#### WHAT YOU ARE ASKED TO DO:
Write the records out again, unchanged.

(Collected data)
----

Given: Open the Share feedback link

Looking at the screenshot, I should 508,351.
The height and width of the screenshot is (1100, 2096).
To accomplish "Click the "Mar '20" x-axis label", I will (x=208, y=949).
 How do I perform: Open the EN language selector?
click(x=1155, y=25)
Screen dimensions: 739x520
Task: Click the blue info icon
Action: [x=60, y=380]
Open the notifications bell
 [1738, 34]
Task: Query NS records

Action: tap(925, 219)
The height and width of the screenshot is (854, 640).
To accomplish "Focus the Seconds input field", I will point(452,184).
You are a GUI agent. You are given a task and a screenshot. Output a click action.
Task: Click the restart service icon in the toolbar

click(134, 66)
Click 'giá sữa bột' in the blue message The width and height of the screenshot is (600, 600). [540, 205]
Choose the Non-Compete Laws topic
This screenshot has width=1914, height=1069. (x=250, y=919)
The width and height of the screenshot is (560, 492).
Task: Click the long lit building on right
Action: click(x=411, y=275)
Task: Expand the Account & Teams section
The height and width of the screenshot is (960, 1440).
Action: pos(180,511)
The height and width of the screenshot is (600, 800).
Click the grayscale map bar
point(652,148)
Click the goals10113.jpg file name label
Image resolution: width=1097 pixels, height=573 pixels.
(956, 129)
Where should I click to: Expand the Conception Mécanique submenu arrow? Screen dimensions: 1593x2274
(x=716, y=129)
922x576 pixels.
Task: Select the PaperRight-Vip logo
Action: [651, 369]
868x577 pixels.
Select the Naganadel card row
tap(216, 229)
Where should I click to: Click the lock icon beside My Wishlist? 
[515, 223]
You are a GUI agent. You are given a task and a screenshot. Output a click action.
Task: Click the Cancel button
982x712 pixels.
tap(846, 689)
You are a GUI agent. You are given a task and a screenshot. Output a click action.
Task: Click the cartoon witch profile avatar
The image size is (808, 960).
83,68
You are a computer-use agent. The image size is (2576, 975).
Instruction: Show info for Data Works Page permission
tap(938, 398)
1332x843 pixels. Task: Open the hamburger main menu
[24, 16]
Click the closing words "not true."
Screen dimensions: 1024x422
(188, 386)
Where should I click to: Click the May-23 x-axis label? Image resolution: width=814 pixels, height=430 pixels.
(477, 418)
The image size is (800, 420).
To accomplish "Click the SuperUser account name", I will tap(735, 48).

----

#### EXERCISE RESPONSE:
Given: Open the Share feedback link

Looking at the screenshot, I should 508,351.
The height and width of the screenshot is (1100, 2096).
To accomplish "Click the "Mar '20" x-axis label", I will (x=208, y=949).
 How do I perform: Open the EN language selector?
click(x=1155, y=25)
Screen dimensions: 739x520
Task: Click the blue info icon
Action: [x=60, y=380]
Open the notifications bell
 [1738, 34]
Task: Query NS records

Action: tap(925, 219)
The height and width of the screenshot is (854, 640).
To accomplish "Focus the Seconds input field", I will point(452,184).
You are a GUI agent. You are given a task and a screenshot. Output a click action.
Task: Click the restart service icon in the toolbar

click(134, 66)
Click 'giá sữa bột' in the blue message The width and height of the screenshot is (600, 600). [540, 205]
Choose the Non-Compete Laws topic
This screenshot has width=1914, height=1069. (x=250, y=919)
The width and height of the screenshot is (560, 492).
Task: Click the long lit building on right
Action: click(x=411, y=275)
Task: Expand the Account & Teams section
The height and width of the screenshot is (960, 1440).
Action: pos(180,511)
The height and width of the screenshot is (600, 800).
Click the grayscale map bar
point(652,148)
Click the goals10113.jpg file name label
Image resolution: width=1097 pixels, height=573 pixels.
(956, 129)
Where should I click to: Expand the Conception Mécanique submenu arrow? Screen dimensions: 1593x2274
(x=716, y=129)
922x576 pixels.
Task: Select the PaperRight-Vip logo
Action: [651, 369]
868x577 pixels.
Select the Naganadel card row
tap(216, 229)
Where should I click to: Click the lock icon beside My Wishlist? 
[515, 223]
You are a GUI agent. You are given a task and a screenshot. Output a click action.
Task: Click the Cancel button
982x712 pixels.
tap(846, 689)
You are a GUI agent. You are given a task and a screenshot. Output a click action.
Task: Click the cartoon witch profile avatar
The image size is (808, 960).
83,68
You are a computer-use agent. The image size is (2576, 975).
Instruction: Show info for Data Works Page permission
tap(938, 398)
1332x843 pixels. Task: Open the hamburger main menu
[24, 16]
Click the closing words "not true."
Screen dimensions: 1024x422
(188, 386)
Where should I click to: Click the May-23 x-axis label? Image resolution: width=814 pixels, height=430 pixels.
(477, 418)
The image size is (800, 420).
To accomplish "Click the SuperUser account name", I will tap(735, 48).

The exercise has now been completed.